I’m looking forward to reading Mark’s account alongside the remarkable work of David Cotterrell that I described in ‘Bodies on the line’ here.

The World’s E.R.

VanRooyen World's Emergency RoomAs military and paramilitary attacks on hospitals and medical facilities have increased – in Afghanistan, GazaSyria, Yemen and elsewhere – even as the number of casualties has soared, Michael VanRooyen‘s new book The World’s Emergency Room (out next month from St Martin’s) promises to provide an urgent overview of what has become a routinised violation of medical neutrality:

Twenty years ago, the most common cause of death for medical humanitarians and other aid workers was traffic accidents; today, it is violent attacks. And the death of each doctor, nurse, paramedic, midwife, and vaccinator is multiplied untold times in the vulnerable populations deprived of their care. In a 2005 report, the ICRC found that for every soldier killed in the war in the Democratic Republic of the Congo, more than 60 civilians died due to loss of immunizations and other basic health services.

The World’s Emergency Room: The Growing Threat to Doctors, Nurses, and Humanitarian Workers documents this dangerous trend, demonstrates the urgent need to reverse it, and explores how that can be accomplished. Drawing on VanRooyen’s personal experiences and those of his colleagues in international humanitarian medicine, he takes readers into clinics, wards, and field hospitals around the world where medical personnel work with inadequate resources under dangerous conditions to care for civilians imperiled by conflict. VanRooyen undergirds these compelling stories with data and historical context, emphasizing how they imperil the key doctrine of medical neutrality, and what to do about it.

Michael is a professor at the Harvard Medical School and director of the Harvard Humanitarian Initiative.

From Kirkus:

A behind-the-scenes look at the nascent field of humanitarian medicine as it has evolved in recent years of civil wars, famines, tsunamis, and other natural and man-made disasters.

Since 1990, world conflicts and refugee crises have spurred the growth of a massive force of humanitarian aid workers—some 275,000 individuals with the United Nations and NGOs, most of whom lack the formal training needed to deal with complex events like the catastrophic 2010 Haiti earthquake. In that 25-year period, more than 1,000 aid workers were killed in attacks on hospitals, medical staff, and civilian patients. VanRooyen, a professor at Harvard Medical School and the co-founder and director of the Harvard Humanitarian Initiative, came of age professionally in the fields of emergency medicine and humanitarian medicine, which are the focus of this fascinating debut. “What the emergency room is to Detroit, Chicago, and Baltimore, humanitarian medical relief is to the world’s crisis zones,” he writes.

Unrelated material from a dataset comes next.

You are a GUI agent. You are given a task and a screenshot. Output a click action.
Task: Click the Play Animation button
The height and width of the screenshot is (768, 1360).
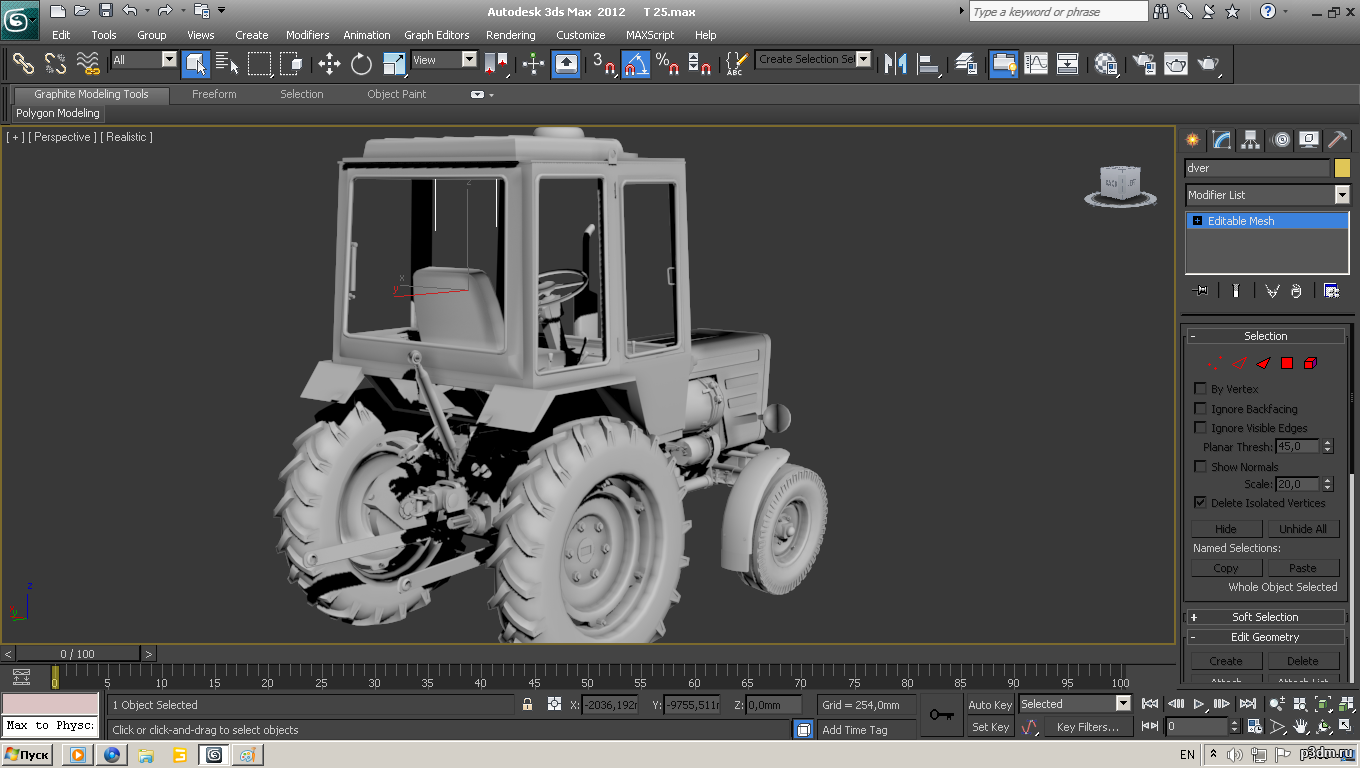coord(1199,704)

Whether in an unstable inner city or a failed state, doctors provide a safety net of emergency health care for people with critical needs. The author recounts his experiences on the ground as an emergency physician in Bosnia, Chad, the Congo, Haiti, Somalia, and many other countries and how he and like-minded colleagues have sought to professionalize humanitarian efforts, which have frequently been criticized as uncoordinated and wasteful. (The Haitian relief effort was a “humanitarian free-for-all,” he writes, involving novice agencies, inexperienced surgical teams, and “disaster tourists.”) In 2005, VanRooyen and others established the Harvard Humanitarian Initiative, a first-of-its-kind, universitywide effort to pursue research, training, and innovative approaches to humanitarian aid that could be leveraged to achieve policy changes. Despite the subtitle, the author devotes relatively little attention to the increasing dangers facing aid workers, focusing mainly on the need to establish rigorous standards for the field in order to prevent the malnutrition and infectious diseases that are the biggest killers in communities in conflict.